In [5]:
import math
import torch
import torch.nn as nn
from torch import Tensor

class PositionalEncoding(nn.Module):
  def __init__(self, d_model : int, dropout : float = 0.1, max_len : int = 5000) -> None:
    super().__init__()

    self.dropout = nn.Dropout(p = dropout)
    pe = self.make_pe(d_model = d_model, max_len = max_len)
    self.register_buffer("pe", pe)

  @staticmethod
  def make_pe(d_model : int, max_len : int) -> torch.Tensor:
    pe = torch.zeros(max_len, d_model)
    position = torch.arange(0, max_len, dtype=torch.float).unsqueeze(1)
    div_term = torch.exp(torch.arange(0, d_model, 2).float() * (-math.log(10000.0) / d_model))
    pe[:, 0::2] = torch.sin(position * div_term)
    pe[:, 1::2] = torch.cos(position * div_term)
    pe = pe.unsqueeze(1)

  def forward(self, x: torch.Tensor) -> torch.Tensor:
    # x.shape = (S, B, d_model)
    assert x.shape[2] == self.pe.shape[2]  # type: ignore
    x = x + self.pe[: x.size(0)]  # type: ignore
    return self.dropout(x)

def generate_square_subsequent_mask(size : int) -> torch.Tensor:
  mask = (torch.triu(torch.ones(size, size))==1).transpose(0, 1) #역삼각행렬을 전치
  mask = mask.float().masked_fill(mask == 0, float("-inf")).masked_fill(mask == 1, float(0.0))
  return mask

In [10]:
from typing import Any, Dict, Union, Tuple
import argparse
import math
import torch
import torch.nn as nn
import torch.nn.functional as F


# Common type hints
Param2D = Union[int, Tuple[int, int]]

CONV_DIM = 32
FC_DIM = 512
WINDOW_WIDTH = 16
WINDOW_STRIDE = 8


class ConvBlock(nn.Module):
    """
    Simple 3x3 conv with padding size 1 (to leave the input size unchanged), followed by a ReLU.
    """

    def __init__(
        self,
        input_channels: int,
        output_channels: int,
        kernel_size: Param2D = 3,
        stride: Param2D = 1,
        padding: Param2D = 1,
    ) -> None:
        super().__init__()
        self.conv = nn.Conv2d(input_channels, output_channels, kernel_size=kernel_size, stride=stride, padding=padding)
        self.relu = nn.ReLU()

    def forward(self, x: torch.Tensor) -> torch.Tensor:
        """
        Parameters
        ----------
        x
            of dimensions (B, C, H, W)
        Returns
        -------
        torch.Tensor
            of dimensions (B, C, H, W)
        """
        c = self.conv(x)
        r = self.relu(c)
        return r


class LineCNN(nn.Module):
    """
    Model that uses a simple CNN to process an image of a line of characters with a window, outputs a sequence of logits
    """

    def __init__(
        self,
        data_config: Dict[str, Any],
        args: argparse.Namespace = None,
    ) -> None:
        super().__init__()
        self.data_config = data_config
        self.args = vars(args) if args is not None else {}
        self.num_classes = len(data_config["mapping"])
        self.output_length = data_config["output_dims"][0]

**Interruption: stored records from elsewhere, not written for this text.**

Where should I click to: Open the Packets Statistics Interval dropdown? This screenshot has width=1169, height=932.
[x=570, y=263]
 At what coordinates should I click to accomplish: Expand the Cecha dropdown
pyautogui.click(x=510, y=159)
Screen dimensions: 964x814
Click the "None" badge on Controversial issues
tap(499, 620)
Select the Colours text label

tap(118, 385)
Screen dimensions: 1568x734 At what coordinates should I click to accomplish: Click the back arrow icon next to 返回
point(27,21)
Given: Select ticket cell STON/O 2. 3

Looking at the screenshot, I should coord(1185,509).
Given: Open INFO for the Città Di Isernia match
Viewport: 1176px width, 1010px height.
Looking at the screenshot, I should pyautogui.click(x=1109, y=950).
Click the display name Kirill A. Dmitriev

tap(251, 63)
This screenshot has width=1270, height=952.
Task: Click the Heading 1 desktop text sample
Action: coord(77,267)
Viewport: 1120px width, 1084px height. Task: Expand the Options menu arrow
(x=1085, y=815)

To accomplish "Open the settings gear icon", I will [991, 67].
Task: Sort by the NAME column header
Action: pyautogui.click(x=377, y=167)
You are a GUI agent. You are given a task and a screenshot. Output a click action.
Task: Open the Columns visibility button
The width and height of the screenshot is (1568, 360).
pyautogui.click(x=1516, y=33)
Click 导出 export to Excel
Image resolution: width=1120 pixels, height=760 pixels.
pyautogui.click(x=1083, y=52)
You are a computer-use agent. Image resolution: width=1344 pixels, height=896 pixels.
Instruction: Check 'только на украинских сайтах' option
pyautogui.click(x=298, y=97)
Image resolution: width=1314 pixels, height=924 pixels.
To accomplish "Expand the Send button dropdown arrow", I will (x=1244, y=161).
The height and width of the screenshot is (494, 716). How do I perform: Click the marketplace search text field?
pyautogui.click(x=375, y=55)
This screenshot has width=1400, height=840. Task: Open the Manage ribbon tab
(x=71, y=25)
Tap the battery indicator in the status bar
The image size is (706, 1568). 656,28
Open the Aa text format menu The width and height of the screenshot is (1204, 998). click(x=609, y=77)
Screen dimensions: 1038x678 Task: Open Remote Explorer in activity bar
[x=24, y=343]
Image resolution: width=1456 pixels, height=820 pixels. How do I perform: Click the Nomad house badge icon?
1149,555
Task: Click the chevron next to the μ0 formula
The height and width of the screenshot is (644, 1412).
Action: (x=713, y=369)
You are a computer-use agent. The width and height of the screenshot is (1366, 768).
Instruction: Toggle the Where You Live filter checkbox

        _C, H, _W = data_config["input_dims"]
        conv_dim = self.args.get("conv_dim", CONV_DIM)
        fc_dim = self.args.get("fc_dim", FC_DIM)
        self.WW = self.args.get("window_width", WINDOW_WIDTH)
        self.WS = self.args.get("window_stride", WINDOW_STRIDE)
        self.limit_output_length = self.args.get("limit_output_length", False)

        # Input is (1, H, W)
        self.convs = nn.Sequential(
            ConvBlock(1, conv_dim),
            ConvBlock(conv_dim, conv_dim),
            ConvBlock(conv_dim, conv_dim, stride=2),
            ConvBlock(conv_dim, conv_dim),
            ConvBlock(conv_dim, conv_dim * 2, stride=2),
            ConvBlock(conv_dim * 2, conv_dim * 2),
            ConvBlock(conv_dim * 2, conv_dim * 4, stride=2),
            ConvBlock(conv_dim * 4, conv_dim * 4),
            ConvBlock(
                conv_dim * 4, fc_dim, kernel_size=(H // 8, self.WW // 8), stride=(H // 8, self.WS // 8), padding=0
            ),
        )
        self.fc1 = nn.Linear(fc_dim, fc_dim)
        self.dropout = nn.Dropout(0.2)
        self.fc2 = nn.Linear(fc_dim, self.num_classes)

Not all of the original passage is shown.